Heated debates have begun regarding how responsibly central banks and finance ministries are storing the gold reserves that have been entrusted to them. There are also suspicions that there is less gold there than is being officially reported. This article is going to put forward the theory that there is virtually no gold left in the vaults of central banks in leading economically developed countries…

1. Gold auctions, or the tip of the iceberg
Over a period of four decades, central banks have disposed of their gold reserves. Two types of «disposal» have been used: a) metal auctions; b) covert operations.

The simplest and most obvious is gold auctions, which in 1975 amounted to 36,700 tonnes of all the official reserves of all the countries and international organisations in the world. This represents the visible tip of the iceberg. Auctions began immediately after the gold-dollar standard was abolished, de facto initially and then de jure (in the 1970s). All the gold auctions from official reserves can be divided into three categories:
1. the early auctions in the second half of the 1970s to the beginning of the 1980s. These were auctions organised by the US Treasury and the International Monetary Fund;
2. auctions by central banks as part of the so-called «Washington Gold Agreement», which came into operation in the autumn of 1999; and
3. isolated auctions by individual central banks and international organisations in different years.

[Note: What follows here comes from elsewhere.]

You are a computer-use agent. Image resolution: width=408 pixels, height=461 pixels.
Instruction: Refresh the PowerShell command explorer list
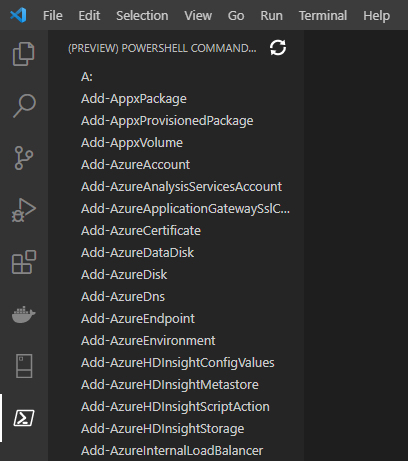click(x=278, y=48)
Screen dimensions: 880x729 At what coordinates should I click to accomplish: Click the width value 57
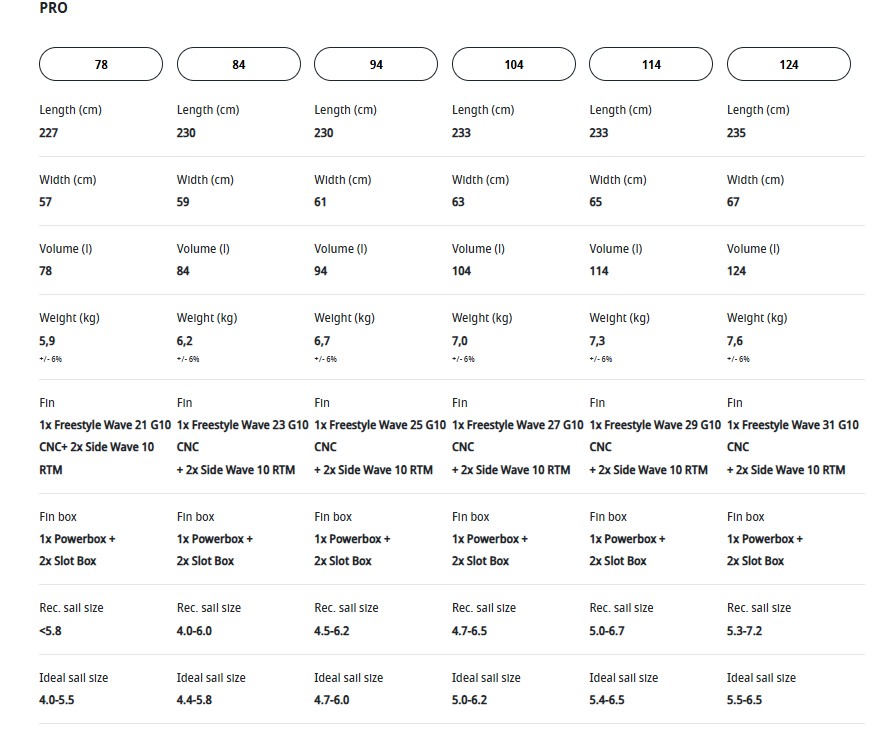(x=46, y=202)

In the 1970s, the USA sold 530 tonnes and the IMF sold 732 tonnes – a total of 1,262 tonnes. In the 1980s, the world’s monetary authorities made almost no sales or purchases of gold, its reserves were in a «frozen» state. In the 1990s, net sales of gold from the official reserves of economically developed countries amounted to the already considerable sum of 2,900 tonnes. At the end of 2000, the world’s official gold reserves contained 3,600 tonnes less gold than in 1975.

At the beginning of the new century, sales were predominantly executed under the Washington Agreements. In September 1999, an agreement was signed in Washington between 17 central banks, including the European Central Bank, regarding sales of gold over a five-year period. It was subsequently called the «First Washington Gold Agreement» (WGA-1). Officially, it was declared that this agreement aimed to control the sale of gold by central banks in order not to bring down the gold market. In reality, its aim was the reverse – to oblige the central banks to sell the metal from their reserves in order to keep gold prices low. «Quotas» were determined for individual countries and over a period of five years, it was planned that a total of 2,000 tonnes of metal would be put onto the market. In September 2004, the agreement was reissued with the establishment of new sales rules for individual participants; this was called the «Second Washington Gold Agreement» (WGA-2).

Finally, in September 2009, the «Third Washington Gold Agreement» (WGA-3) appeared. Switzerland has sold the most gold as part of the Washington agreements (1,300 tonnes). After Switzerland are France, Great Britain and the Netherlands. Among other countries are Spain and Portugal. The average annual volume of central banks’ net sales from 2001-2009 equalled 385 tonnes. In 2009, however, at the height of the financial crisis, there was a U-turn in the policies of central banks: they turned from net sellers of gold into net buyers. This U-turn was an attempt to offset the International Monetary Fund, which had sold 403 tonnes of gold from its reserves between September 2009 and December 2010.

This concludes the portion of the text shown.